The investigators will examine mental/cognitive as well as cognitive functions (executive functions, attention functions, processing speed, learning and memory) in 200 patients with chronic pain and 36 healthy controls. Mental fatigue will be measured with questionnaires and cognitive fatigue and cognitive functions with neuropsychological tests. As studies on patients with mild traumatic brain injury has shown that fatigue is associated with altered communication (connectivity) in the brain's attention-related networks, brain connectivity will be measure in 24 patients (women only) and 22 healthy female controls using functional magnetic resonance imaging (fMRI) technology. During the fMRI examination, participants will also perform a 20-minute vigilance task in a scanner. Studies have also shown that inflammatory biomarkers may be related to chronic pain, but inflammatory biomarkers has not been studied in relation to objective measures regarding cognition, fatigue and connectivity changes.

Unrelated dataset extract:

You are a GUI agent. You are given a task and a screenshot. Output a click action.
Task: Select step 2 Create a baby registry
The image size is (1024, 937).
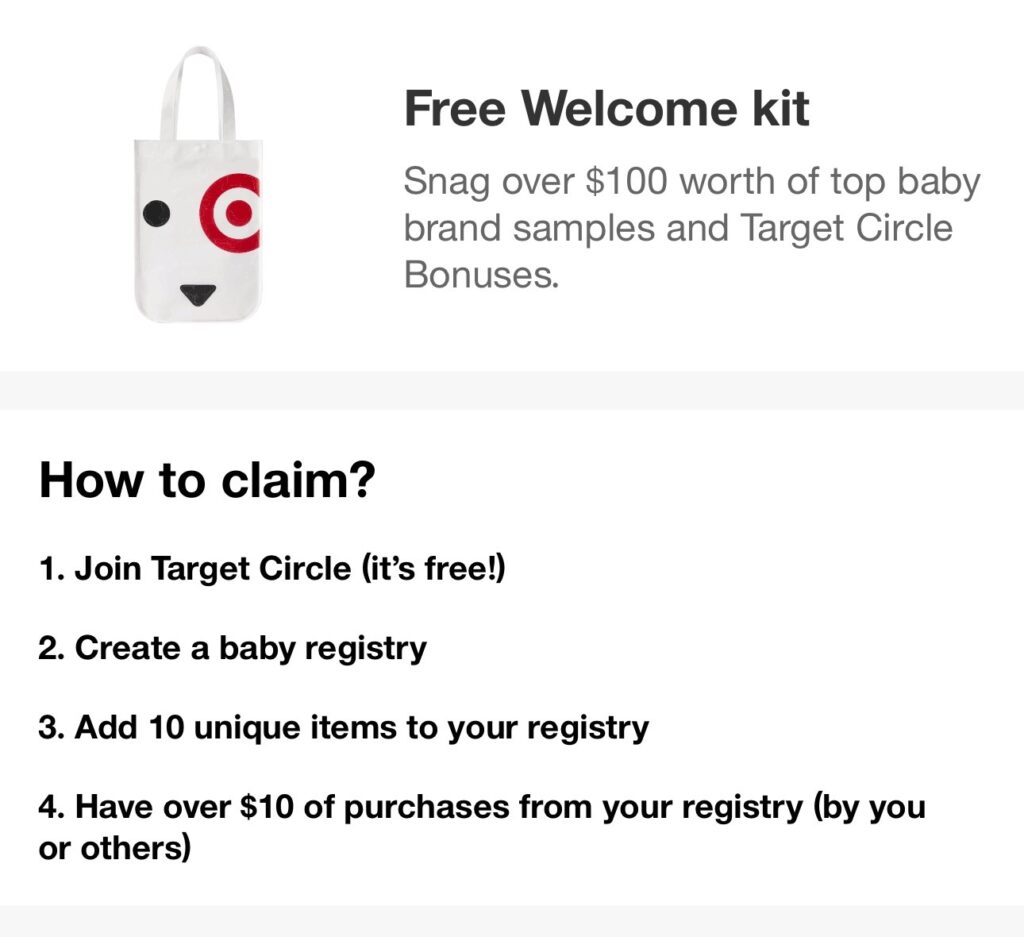pos(232,648)
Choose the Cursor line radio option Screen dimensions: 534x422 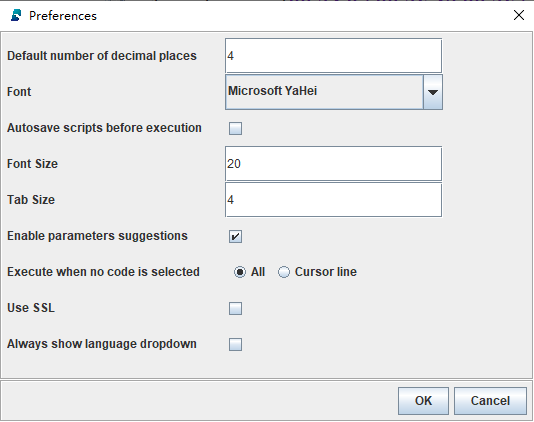point(284,272)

Therefore, the patients and controls performing fMRI will also be examined with immunological biomarkers. In addition to this, a further 14 patients and 14 controls carrying out the neuropsychological testing alone will also be examined for immunological biomarkers. The main objectives are: 1. Do patients with chronic pain show more pronounced self-rated mental fatigue and cognitive fatigue compared to healthy controls and are fatigue measures related to cognitive functions such as process speed and attention functions? 2. What is the relationship between cognitive impairments, mental fatigue, or fatigability and 1. the duration of pain 2. generalization of pain and are they affected by covariates, such as sleep disorders and degree of depression/anxiety? 3. Is there an association between immunological biomarkers and cognitive functions/mental fatigue/cognitive fatigability? 4. Does the connectivity in the brain of patients with chronic pain differ from healthy controls at rest as well as during activity while performing a vigilance task? 5. Is there an association between connectivity in the brain and 1. immunological biomarkers 2. fatigability and 3. results on neuropsychological tests?